New York Street Scene by Tim Klapdor is licensed under CC BY-NC 2.0

In 2020, candidates endorsed by the Democratic Socialists of America won several victories in New York State, giving them control over six State Senate seats. In 2022 they hope to carry this momentum to seize even more power and influence. But what do they plan to do with it? 

On Friday, Sumathy Kumar, co-chair of the New York City Chapter of the Democratic Socialists of America was interviewed by the Capitol Pressroom (out of Albany) and discussed their goals for next year. Despite her stated aims to give ordinary people more control over their own lives, her stated policies were government, government, and more government. 

According to Kumar, one of the New York Socialists’ biggest priorities was passing laws for “good cause eviction” before the city’s eviction moratorium expires. Said laws impose heavy restrictions on property owners who don’t want to renew their tenant’s lease, cap rent increases at around 3% and require a court order to remove a tenant, even if said tenant wasn’t paying rent, undermining property rights, where the owner decides how their property should be used and by whom.  

The Socialists also want to pass the Build Public Renewables Act, which would municipalize New York’s energy system, ban new non-renewable power facilities, and phase out existing ones in favor of green energy sources, like solar and wind power, easily. While 30% of New York’s power is made with renewables now, said renewables are hydro and nuclear power, which environmental activists are not keen to expand despite them being the cheapest and most reliable renewable sources of power. 

One of the Socialists’ other important goals, according to Kumar, is passing the New York Health Act. The New York Health Act would have government take over the health care system, eliminating nearly all private health insurance within the state of New York. Instead, everyone would have to get their insurance from the state. The act has been defeated several times since its introduction in 1992 and while the current version has several co-sponsors, it has not been brought to a vote.   

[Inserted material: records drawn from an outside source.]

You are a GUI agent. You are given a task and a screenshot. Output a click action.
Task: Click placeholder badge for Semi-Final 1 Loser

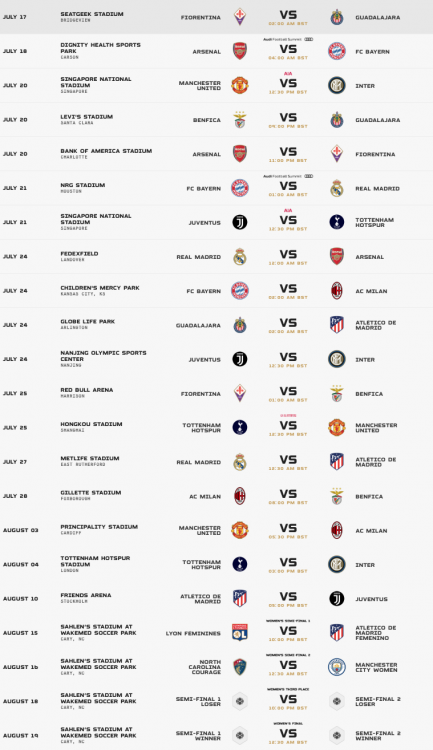(240, 701)

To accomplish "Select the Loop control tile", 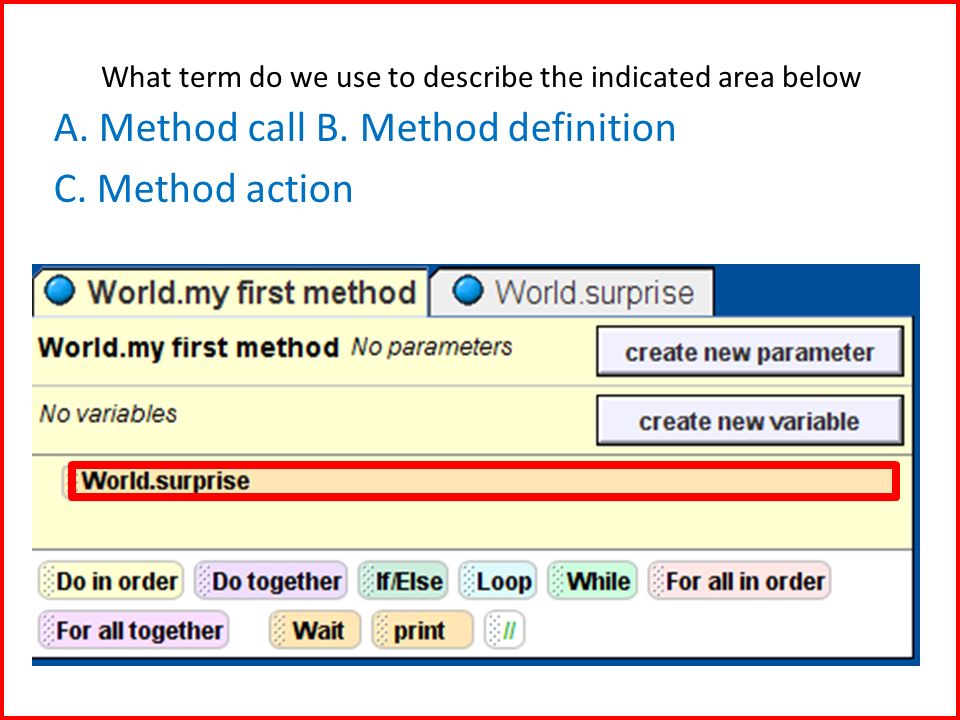I will [498, 580].
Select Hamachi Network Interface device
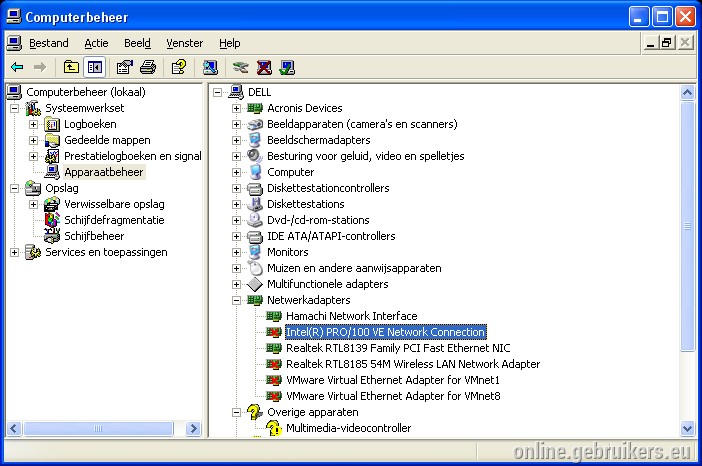 pos(351,316)
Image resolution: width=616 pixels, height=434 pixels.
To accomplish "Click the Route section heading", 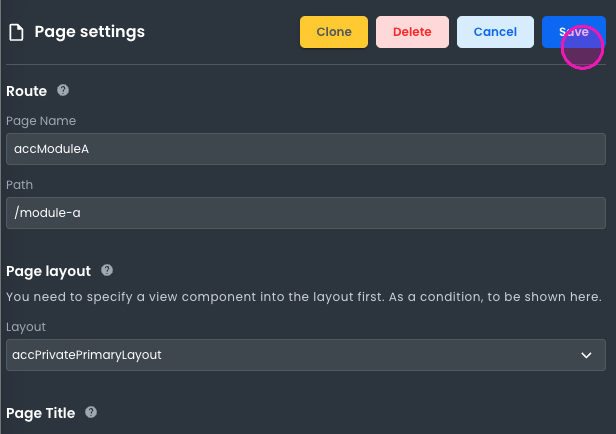I will coord(27,91).
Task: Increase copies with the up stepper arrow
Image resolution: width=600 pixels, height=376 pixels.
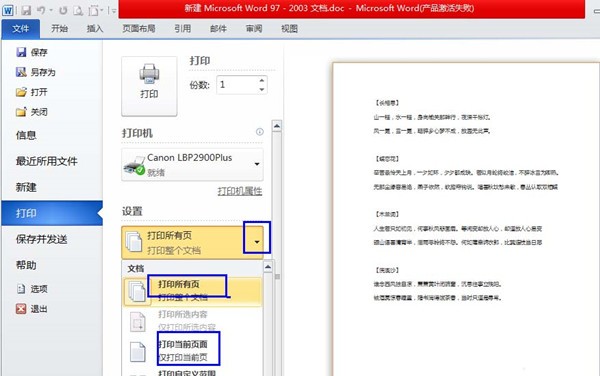Action: coord(262,80)
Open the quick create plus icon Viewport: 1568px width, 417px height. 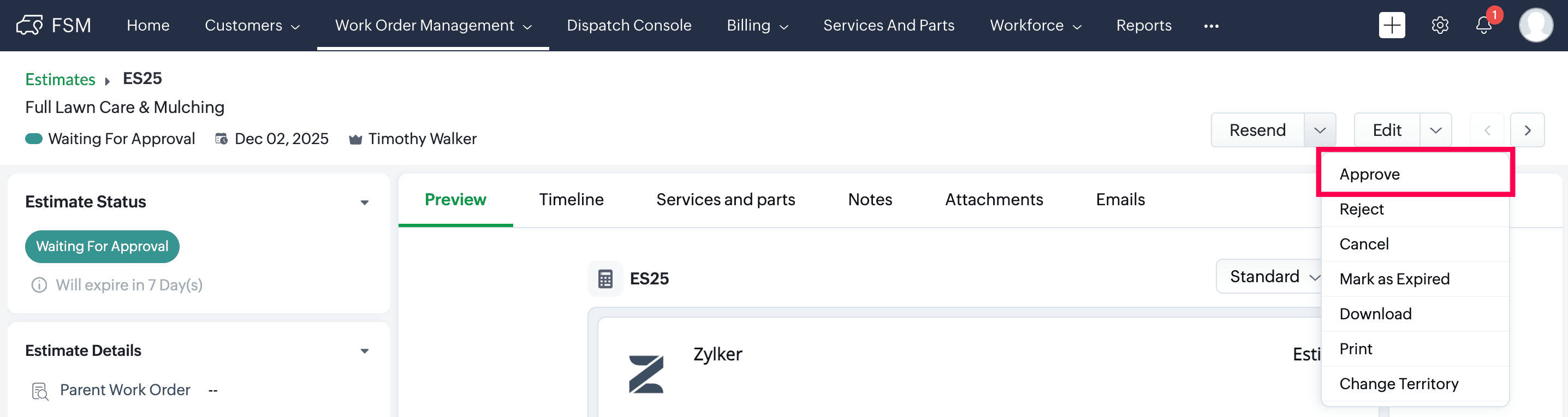click(x=1392, y=26)
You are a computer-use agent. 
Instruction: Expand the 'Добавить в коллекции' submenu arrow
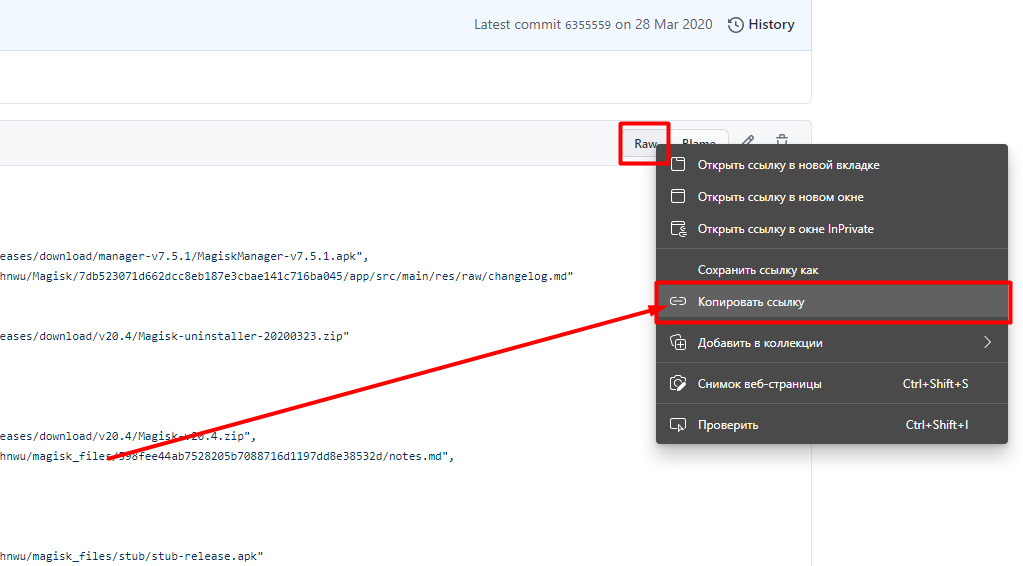pyautogui.click(x=987, y=343)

“Our top priority on health care remains the New York Health Act,” Kumar said, “But I think we also want to try and work towards some incremental reforms that can get us to a place where the New York Health Act is a possibility.” These include regulations on split shifts, limiting non-government nursing homes, which they view as corrupt, and repealing the Global Medicaid budget cap, which prevents spending from spiraling out of control. 

Removing all choices does not empower the common worker, it disempowers them. On top of that, the New York Health Act would cost New York taxpayers dearly. An analysis by the Foundation for Research of Economic Opportunity found that passing the New York Health Act would triple New York’s tax burden and cost the state 315,000 jobs. 

The New York City DSA chapter has endorsed Samy Nemir-Olivares in Bushwick for the Assembly and David Alexis for State Senate in 2022, hoping to add to the already alarming number of socialist-endorsed officials who hold office in the declining Empire State.  

The question for the 2022 legislative session is whether enough Democrats will oppose socialist policies to stop them. For Americans who don’t live in New York, the problem with the state’s lurch to the left is that it will come to Washington demanding more bailouts as its financial situation deteriorates.